GAUDRON J: Yes, that is what I was thinking of, yes. Do you say anything about the appropriateness of that test if you fail otherwise?
MR TOBIN: The Vice-Chancellor said that although counsel thought the test in the Act, the Human Rights Act, imposed a higher standard than American Cyanamid, and theoretically he said he went along with the proposition that it was slightly higher in the scale of probability. He said that:
the difference between the two is so small that I cannot believe that there will be many (if any) cases that would have succeeded under the American Cyanamid -
but failed on section 12 of the Human Rights Act.
GUMMOW J: Which paragraph is this, Mr Tobin?
MR TOBIN: It is 17, your Honour.
CALLINAN J: Is the last case in this Court the Coarse Grains Case or is there some later case in this Court?

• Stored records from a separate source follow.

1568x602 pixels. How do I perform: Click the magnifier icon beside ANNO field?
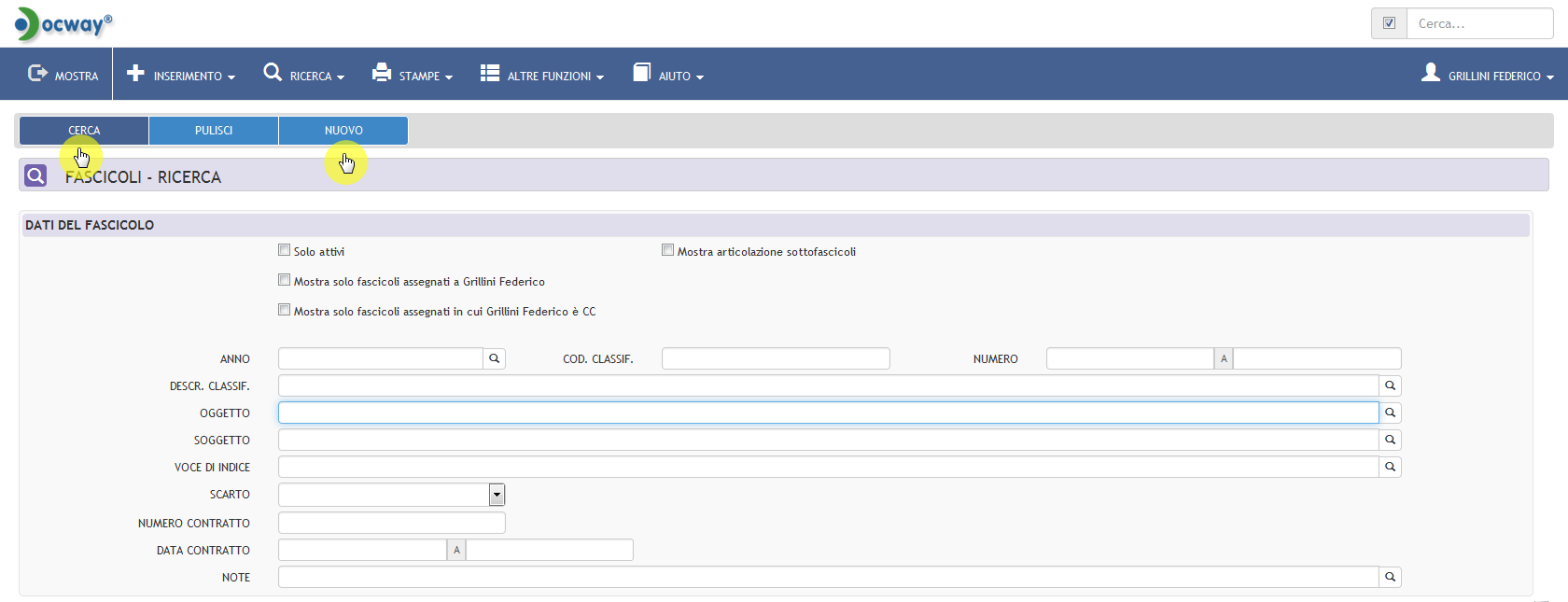(495, 358)
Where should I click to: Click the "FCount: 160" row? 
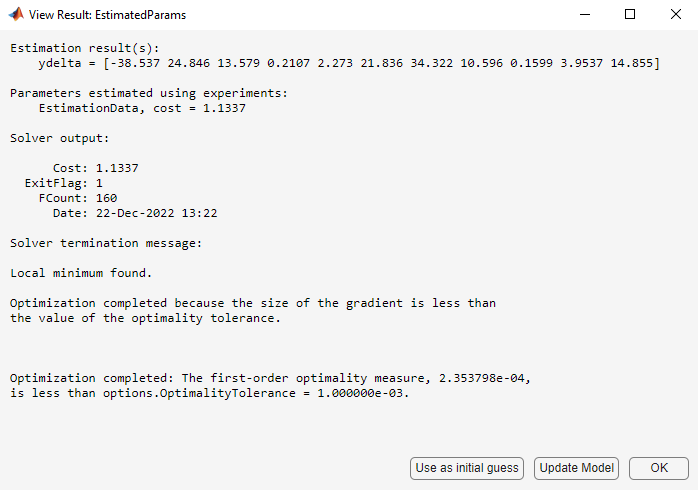78,198
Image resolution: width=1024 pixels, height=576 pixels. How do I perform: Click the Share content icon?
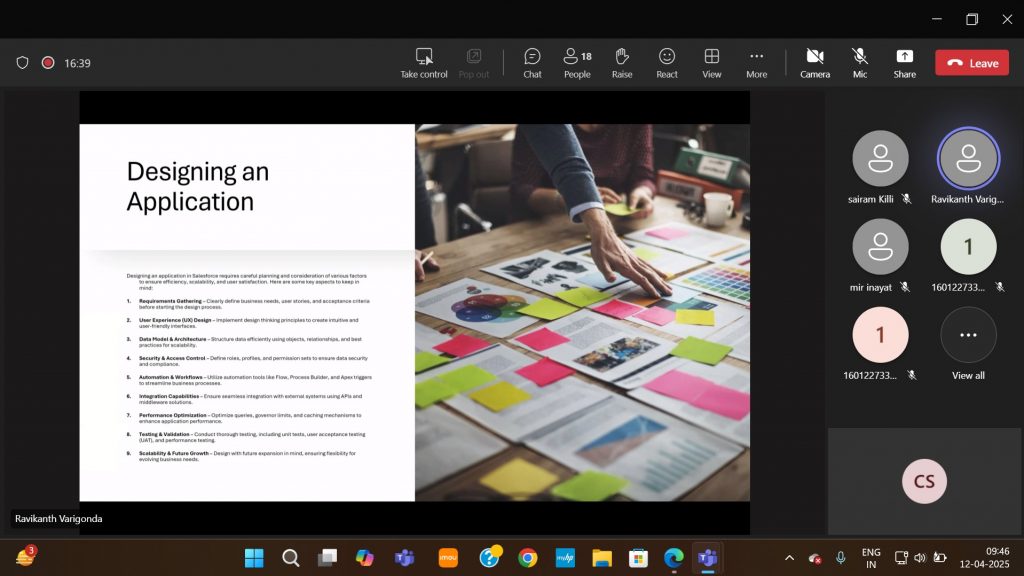coord(904,62)
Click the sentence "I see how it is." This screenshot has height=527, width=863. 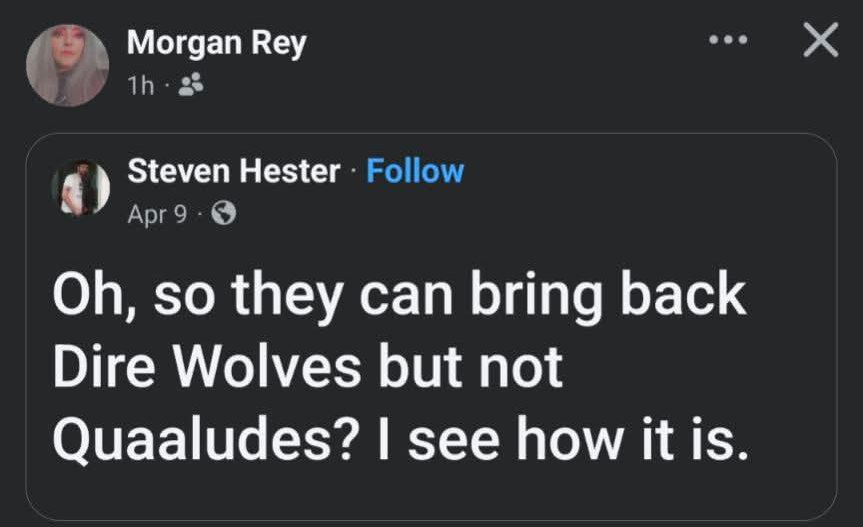coord(577,440)
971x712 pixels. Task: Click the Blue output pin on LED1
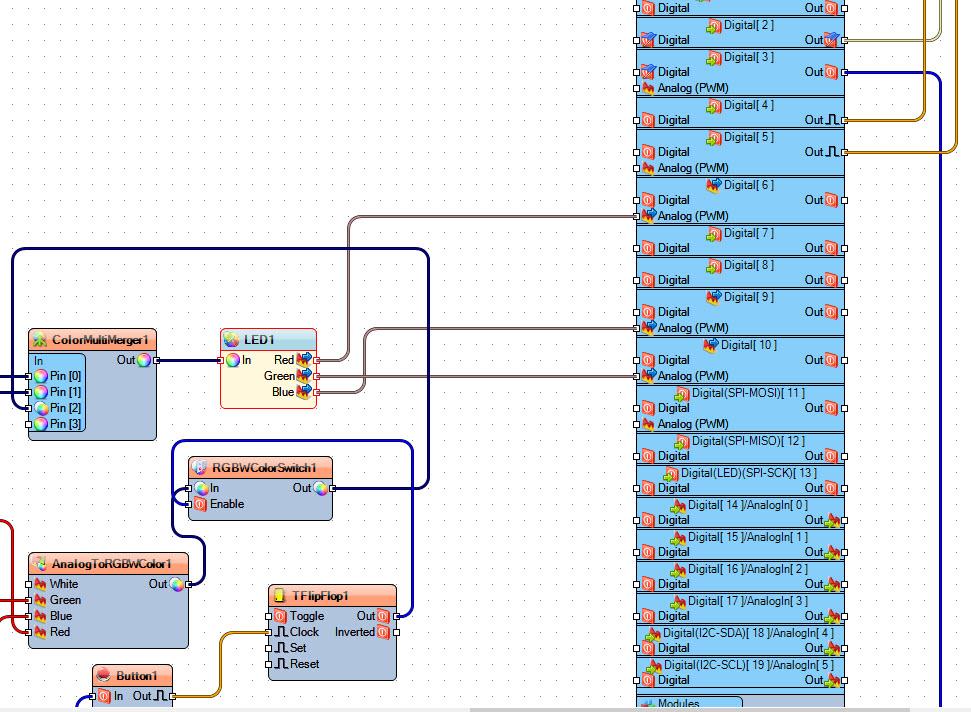316,392
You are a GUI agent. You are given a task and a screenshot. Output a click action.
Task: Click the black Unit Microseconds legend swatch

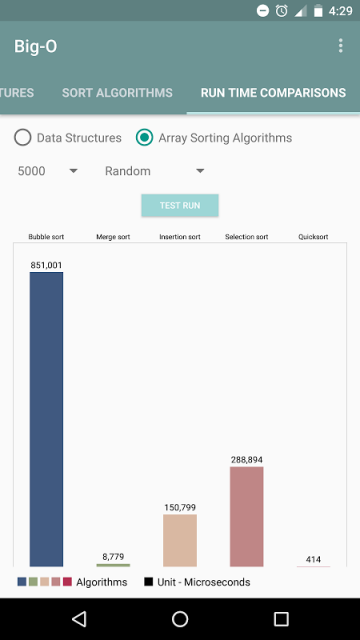coord(149,582)
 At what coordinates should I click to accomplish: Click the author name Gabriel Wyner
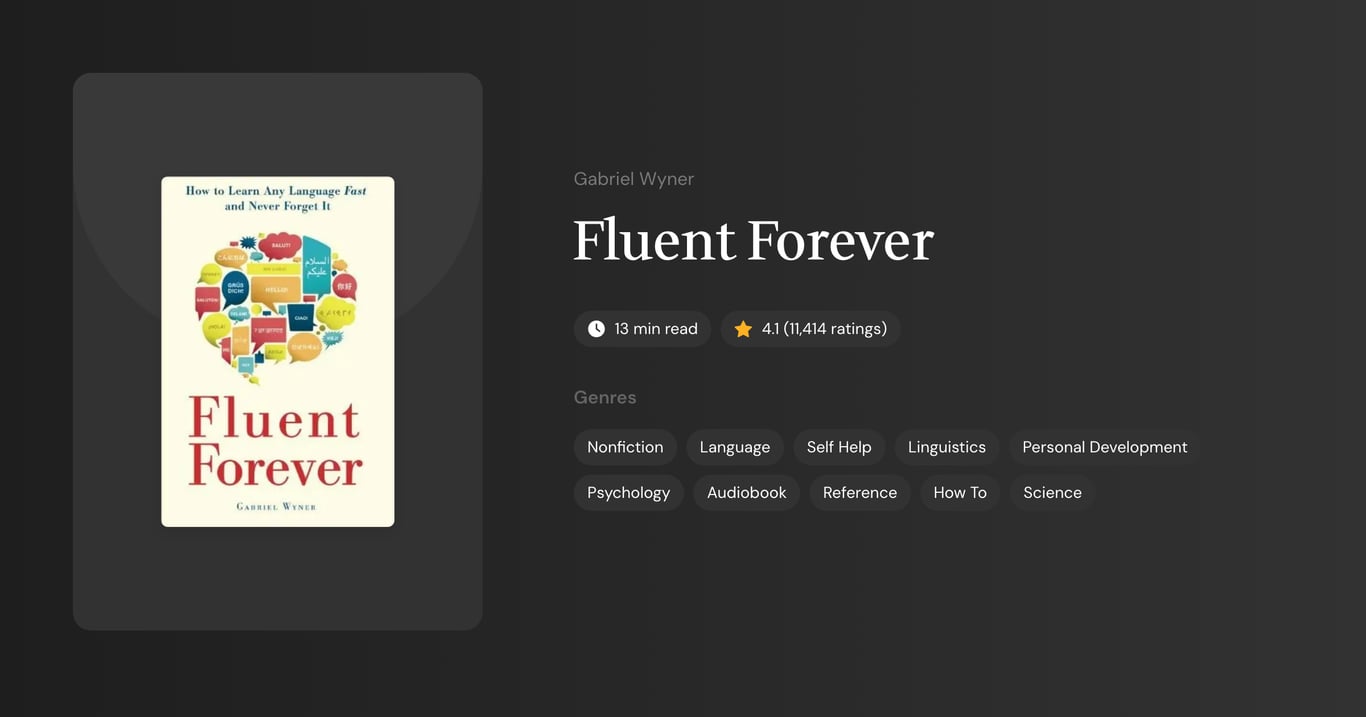(x=633, y=178)
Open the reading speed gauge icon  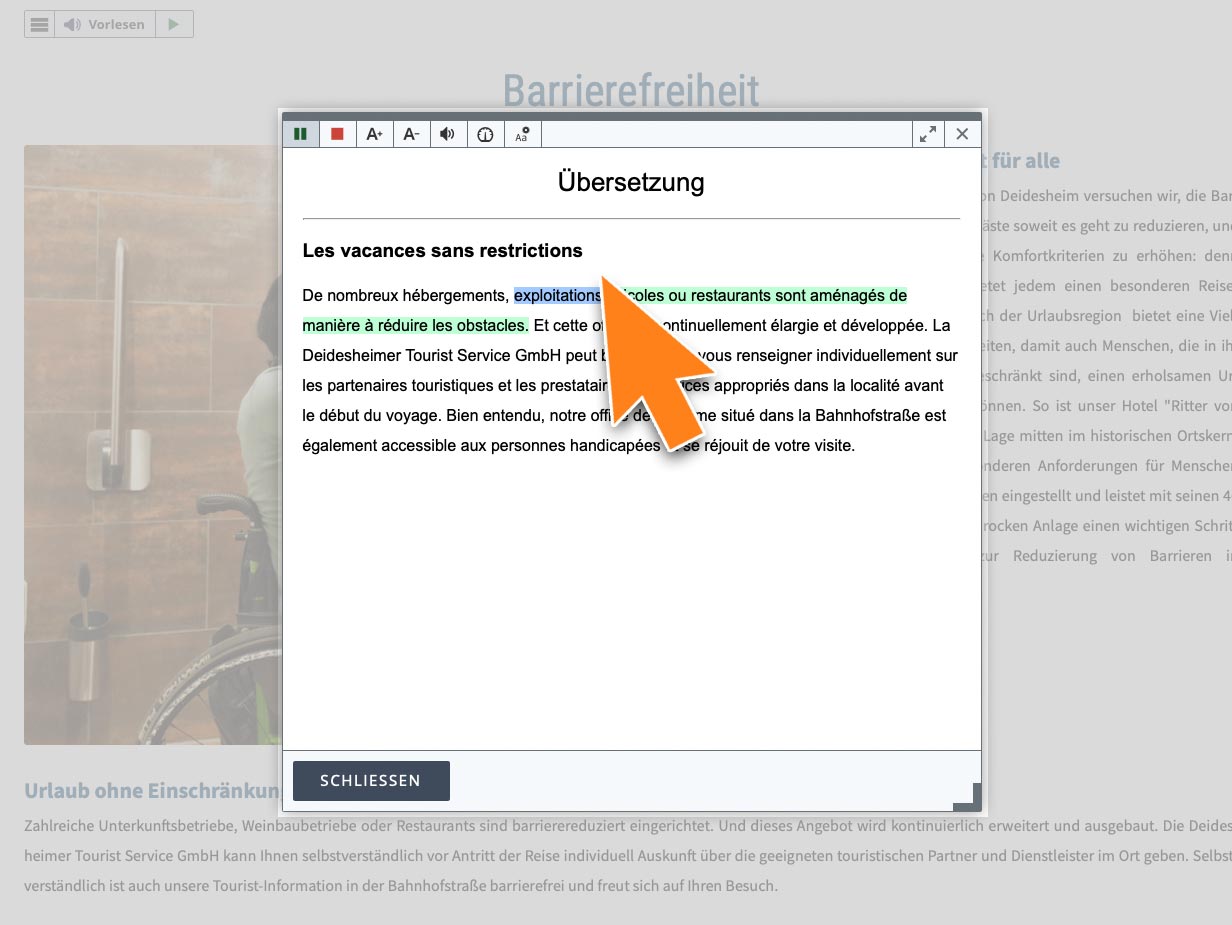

MR TOBIN: I think Coarse Grains - Patrick Stevedores, yes.
CALLINAN J: Patrick, yes.
GAUDRON J: Well, no, that was a statutory - - -
CALLINAN J: That was also a Mareva - well, no it was not, was it, but it was statutory, as her Honour points out.
MR TOBIN: However it is framed, your Honour, it is our submission that the bar should be set high. If your Honours please.
GLEESON CJ: Thank you, Mr Tobin. We will reserve our decision in this matter.